= Toledo, Saginaw and Muskegon Railway =

Railway in Michigan

The Toledo, Saginaw and Muskegon Railway is a defunct railroad incorporated in January, 1886. The railroad offered service between Ashley, Michigan and Muskegon, Michigan starting on August 1, 1888. The Grand Trunk Railway of Canada took control the same day, but the company did not merge with the Grand Trunk Western Railway until 1928.

== Financial background ==

The Toledo, Saginaw and Muskegon Railway (TS&M) was started by a group of Toledo Ohio investors headed by David Robinson Jr. and John Ashley, who at the time was also building the Toledo, Ann Arbor and North Michigan Railroad, which connected Ashley with Owosso, Michigan. The investors spent about $1,560,000 to build the line.

== Construction ==
Construction started in the spring of 1887 with building bridges and grading. Trackwork was started in August 1887 from Ashley westward. The track crews reached Carson City, Michigan on September 24. In October, another crew started laying rail from Egelston and Moorland Townships in Muskegon County eastward.

== Operation ==
The first freight train to Greenville over the new line was on November 12, when eleven cars of wheat from Carson City were delivered to E. Middleton & Sons flour mills. The two track crews met at a location just west of Cedar Springs on Christmas Day 1887, finishing the main track the entire 96 mi. The next day a mixed train (carrying freight and passengers) worked the line each way out of Muskegon and Ashley.
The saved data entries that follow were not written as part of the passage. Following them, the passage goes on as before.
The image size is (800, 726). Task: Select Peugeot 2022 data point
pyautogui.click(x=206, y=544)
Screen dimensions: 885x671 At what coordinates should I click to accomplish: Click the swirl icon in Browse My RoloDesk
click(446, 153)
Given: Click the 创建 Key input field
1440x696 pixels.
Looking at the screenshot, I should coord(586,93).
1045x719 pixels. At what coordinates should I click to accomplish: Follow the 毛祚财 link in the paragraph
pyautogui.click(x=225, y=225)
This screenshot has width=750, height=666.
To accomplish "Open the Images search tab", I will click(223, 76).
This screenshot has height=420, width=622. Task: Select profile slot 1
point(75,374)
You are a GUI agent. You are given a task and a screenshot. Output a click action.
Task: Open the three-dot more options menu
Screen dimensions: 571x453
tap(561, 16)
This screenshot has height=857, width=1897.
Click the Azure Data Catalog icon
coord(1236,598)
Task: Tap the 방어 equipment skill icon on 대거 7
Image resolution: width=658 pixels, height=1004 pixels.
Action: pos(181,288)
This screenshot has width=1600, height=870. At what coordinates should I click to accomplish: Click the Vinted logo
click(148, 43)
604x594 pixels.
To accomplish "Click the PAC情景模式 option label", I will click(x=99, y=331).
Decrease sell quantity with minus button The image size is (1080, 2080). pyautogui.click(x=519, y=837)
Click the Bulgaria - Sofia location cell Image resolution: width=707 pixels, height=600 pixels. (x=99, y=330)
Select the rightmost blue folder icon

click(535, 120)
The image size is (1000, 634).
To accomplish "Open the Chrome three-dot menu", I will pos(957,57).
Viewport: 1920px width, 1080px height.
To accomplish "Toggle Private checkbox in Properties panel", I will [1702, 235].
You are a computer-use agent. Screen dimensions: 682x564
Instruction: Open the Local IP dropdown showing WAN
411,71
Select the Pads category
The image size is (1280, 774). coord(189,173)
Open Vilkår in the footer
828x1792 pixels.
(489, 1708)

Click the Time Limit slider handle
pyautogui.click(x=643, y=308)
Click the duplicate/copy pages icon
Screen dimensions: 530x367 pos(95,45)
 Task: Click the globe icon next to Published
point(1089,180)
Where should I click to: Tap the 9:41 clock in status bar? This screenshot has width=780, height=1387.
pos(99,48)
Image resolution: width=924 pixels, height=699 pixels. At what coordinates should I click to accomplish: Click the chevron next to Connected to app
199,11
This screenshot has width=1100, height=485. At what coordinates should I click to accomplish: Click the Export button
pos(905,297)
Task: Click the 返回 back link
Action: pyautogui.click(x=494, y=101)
In the spring of 1888, the TS&M began running a full passenger train from Muskegon to Ashley and back. On August 1, 1888, the Grand Trunk Railway took control of the TS&M and the trains began using the Toledo, Ann Arbor, & Northern Michigan between Ashley and Owosso Junction. Operations consisted of mail and express trains #1 and 2 and mixed trains #5 and #6. Trains #1 and #5 were eastbound and trains #2 and #4 were westbound. Later, these trains were given Grand Trunk numbers #31 and #32 for the mail and express and #71 and #72 for the mixed trains.

By 1914, the mail and express trains numbers had changed again to #41 and #42 and the mixed trains to #471 and #472. These trains would continue to operate under these numbers for the next forty years. It was common for the TS&M to run second and third sections of trains #471 and #472. Because of the light rail (#60), the TS&M used American type (4-4-0)locomotives. Doubleheaders and extra freights were common.
The Grand Trunk experimented with a steam powered motor car between Ashley and Muskegon. The motorcar, #2, started running as trains #43 and #44 from Ashley to Muskegon and back in January 1914. The motorcar broke down frequently and had to be replaced with a regular steam train. After about a year, the motorcar was discontinued.

In 1924, the right of way was rebuilt with #80 rail, and newer locomotives were used.

In 1928, the TS&M was merged along with other Michigan Grand Trunk Railway owned rail lines into the Grand Trunk Western Railroad, and the TS&M became the Muskegon Subdivision of the GTWRR.[2]

== List of operations ==

The railroad had stops in the following communities:[3]

- Ashley
- Ola
- Pompeii
- Perrinton
- Middleton
- Carson City
- Vickeryville
- Butternut
- Sheridan
- Millers
- Greenville - The line west of Greenville was abandoned in 1946.
- Lincoln Lake
- Harvard (originally called Griswold)
- Evans
- Sheffield
- Cedar Springs
- Reeds
- Sparta
- Gooding (originally called Lisbon)
- Harrisburg
- Slocum (originally called Slocum's Grove)
- Moorland
- Muskegon
Information from TS&M timetables
The TS&M also had interlocking towers at the following locations:
- Virgil (Sheridan) - Detroit, Lansing & Northern
- Greenville - DL&N
- Cedar Springs - Grand Rapids and Indiana Railroad
- Saxon (Sparta) - Chicago & West Michigan
- Simpson (Muskegon) - C&WM

== Notes ==

- TS&M and GT Rwy timetables, Greenville Independent newspaper from 1887 to 1888, The Grand Rapids Press Jan. 21st, 1914, The Owosso Argus-Press May 31, 1946.
- TS&M and GT Rwy timetables.
- Grand Trunk train orders from 1912 and 1914.